Russian President Vladimir Putin has mercilessly trolled Tucker Carlson, making clear he was unimpressed with the interviewer’s softball questions during their recent sitdown in Moscow.
“To be honest, I thought that he would behave aggressively and ask so-called sharp questions,” Putin, 71, said in an interview in his homeland Wednesday when asked about Carlson.
“I was not just prepared for this, I wanted it, because it would give me the opportunity to respond in the same way,” he claimed of his expectations for a feisty exchange.
“Frankly, I did not get full satisfaction from this interview.”
Putin agreed with critics who mocked Carlson, 54, for effectively allowing the warmongering leader to lecture him on the history of Russia and Ukraine rather than challenging him during Putin’s first interview with a US journalist in the two years since he declared war.

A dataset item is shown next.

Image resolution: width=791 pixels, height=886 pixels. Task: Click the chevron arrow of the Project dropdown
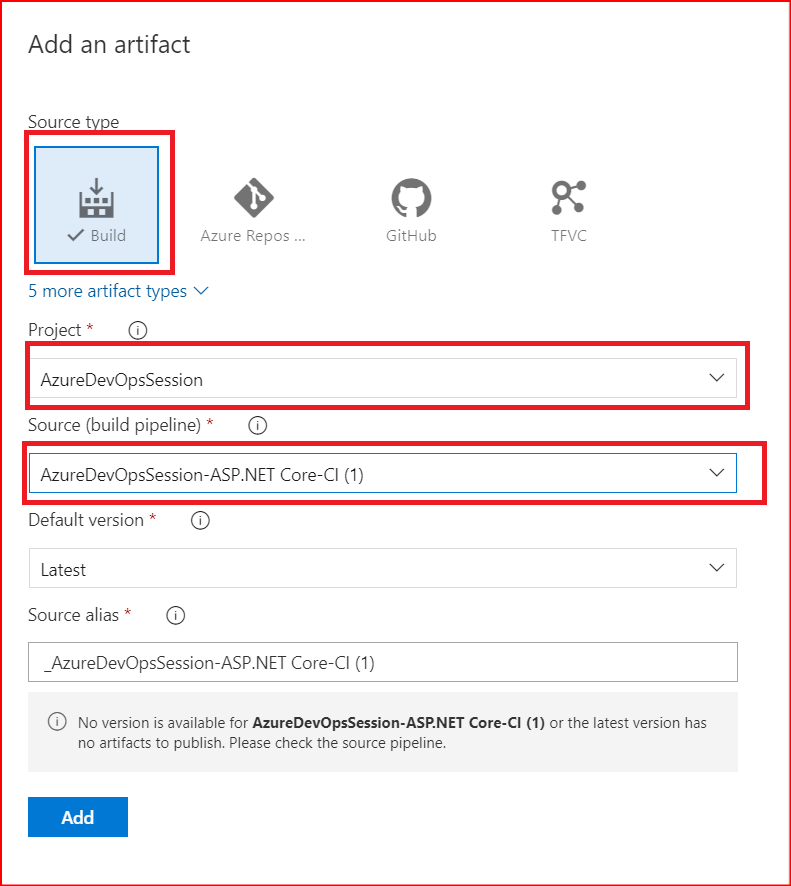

Putin told pro-Kremlin Russian TV interviewer Pavel Zarubin that he was taken aback that Carlson had made only a few attempts to interject.
“Surprisingly for a Western journalist, he turned out to be patient, listened to my lengthy [monologues], especially those related to history. He did not give me a reason to do what I had been prepared to do,” Putin said of his hopes for an aggressive debate.
Putin said that Carlson had a “plan” going into the interview and carried it through.
“But to what degree it was meaningful at the end of the day, I cannot say,” he added.
The Kremlin said Putin had agreed to be interviewed by Carlson because his approach differed from the “one-sided” reporting of the Ukraine conflict by many Western news outlets.